Content starts
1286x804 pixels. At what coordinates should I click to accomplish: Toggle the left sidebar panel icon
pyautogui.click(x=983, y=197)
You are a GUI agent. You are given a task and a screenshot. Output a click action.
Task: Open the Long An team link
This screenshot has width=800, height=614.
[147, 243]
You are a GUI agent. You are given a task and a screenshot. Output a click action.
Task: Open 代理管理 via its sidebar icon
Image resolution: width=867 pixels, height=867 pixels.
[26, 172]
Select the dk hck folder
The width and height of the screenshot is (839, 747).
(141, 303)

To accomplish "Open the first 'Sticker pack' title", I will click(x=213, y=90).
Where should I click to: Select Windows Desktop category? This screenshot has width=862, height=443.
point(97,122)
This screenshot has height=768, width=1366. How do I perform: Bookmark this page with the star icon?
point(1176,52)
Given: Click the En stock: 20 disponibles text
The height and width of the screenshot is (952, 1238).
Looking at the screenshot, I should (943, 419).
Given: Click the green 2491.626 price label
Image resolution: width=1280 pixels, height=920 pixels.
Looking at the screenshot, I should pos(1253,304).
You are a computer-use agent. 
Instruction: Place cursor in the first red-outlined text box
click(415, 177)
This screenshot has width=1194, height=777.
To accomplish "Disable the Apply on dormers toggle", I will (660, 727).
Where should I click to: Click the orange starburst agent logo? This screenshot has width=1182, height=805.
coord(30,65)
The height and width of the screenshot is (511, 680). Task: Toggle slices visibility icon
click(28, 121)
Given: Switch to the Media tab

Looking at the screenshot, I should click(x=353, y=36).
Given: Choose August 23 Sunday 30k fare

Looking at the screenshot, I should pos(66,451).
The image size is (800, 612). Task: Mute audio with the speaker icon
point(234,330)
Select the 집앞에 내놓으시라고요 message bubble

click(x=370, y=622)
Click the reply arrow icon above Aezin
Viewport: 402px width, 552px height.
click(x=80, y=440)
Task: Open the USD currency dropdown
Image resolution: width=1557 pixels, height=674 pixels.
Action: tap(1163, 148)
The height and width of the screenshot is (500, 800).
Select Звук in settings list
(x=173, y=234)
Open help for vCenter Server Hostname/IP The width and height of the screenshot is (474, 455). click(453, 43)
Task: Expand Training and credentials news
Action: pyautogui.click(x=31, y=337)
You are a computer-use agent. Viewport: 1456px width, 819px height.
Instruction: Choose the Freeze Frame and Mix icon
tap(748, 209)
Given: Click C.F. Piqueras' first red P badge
Content ends
■ Prompt: Retype the records above exactly.

■ Written response:
1286x804 pixels. At what coordinates should I click to accomplish: Toggle the left sidebar panel icon
pyautogui.click(x=983, y=197)
You are a GUI agent. You are given a task and a screenshot. Output a click action.
Task: Open the Long An team link
This screenshot has width=800, height=614.
[147, 243]
You are a GUI agent. You are given a task and a screenshot. Output a click action.
Task: Open 代理管理 via its sidebar icon
Image resolution: width=867 pixels, height=867 pixels.
[26, 172]
Select the dk hck folder
The width and height of the screenshot is (839, 747).
(141, 303)

To accomplish "Open the first 'Sticker pack' title", I will click(x=213, y=90).
Where should I click to: Select Windows Desktop category? This screenshot has width=862, height=443.
point(97,122)
This screenshot has height=768, width=1366. How do I perform: Bookmark this page with the star icon?
point(1176,52)
Given: Click the En stock: 20 disponibles text
The height and width of the screenshot is (952, 1238).
Looking at the screenshot, I should (943, 419).
Given: Click the green 2491.626 price label
Image resolution: width=1280 pixels, height=920 pixels.
Looking at the screenshot, I should pos(1253,304).
You are a computer-use agent. 
Instruction: Place cursor in the first red-outlined text box
click(415, 177)
This screenshot has width=1194, height=777.
To accomplish "Disable the Apply on dormers toggle", I will (660, 727).
Where should I click to: Click the orange starburst agent logo? This screenshot has width=1182, height=805.
coord(30,65)
The height and width of the screenshot is (511, 680). Task: Toggle slices visibility icon
click(28, 121)
Given: Switch to the Media tab

Looking at the screenshot, I should click(x=353, y=36).
Given: Choose August 23 Sunday 30k fare

Looking at the screenshot, I should pos(66,451).
The image size is (800, 612). Task: Mute audio with the speaker icon
point(234,330)
Select the 집앞에 내놓으시라고요 message bubble

click(x=370, y=622)
Click the reply arrow icon above Aezin
Viewport: 402px width, 552px height.
click(x=80, y=440)
Task: Open the USD currency dropdown
Image resolution: width=1557 pixels, height=674 pixels.
Action: tap(1163, 148)
The height and width of the screenshot is (500, 800).
Select Звук in settings list
(x=173, y=234)
Open help for vCenter Server Hostname/IP The width and height of the screenshot is (474, 455). click(453, 43)
Task: Expand Training and credentials news
Action: pyautogui.click(x=31, y=337)
You are a computer-use agent. Viewport: 1456px width, 819px height.
Instruction: Choose the Freeze Frame and Mix icon
tap(748, 209)
Given: Click C.F. Piqueras' first red P badge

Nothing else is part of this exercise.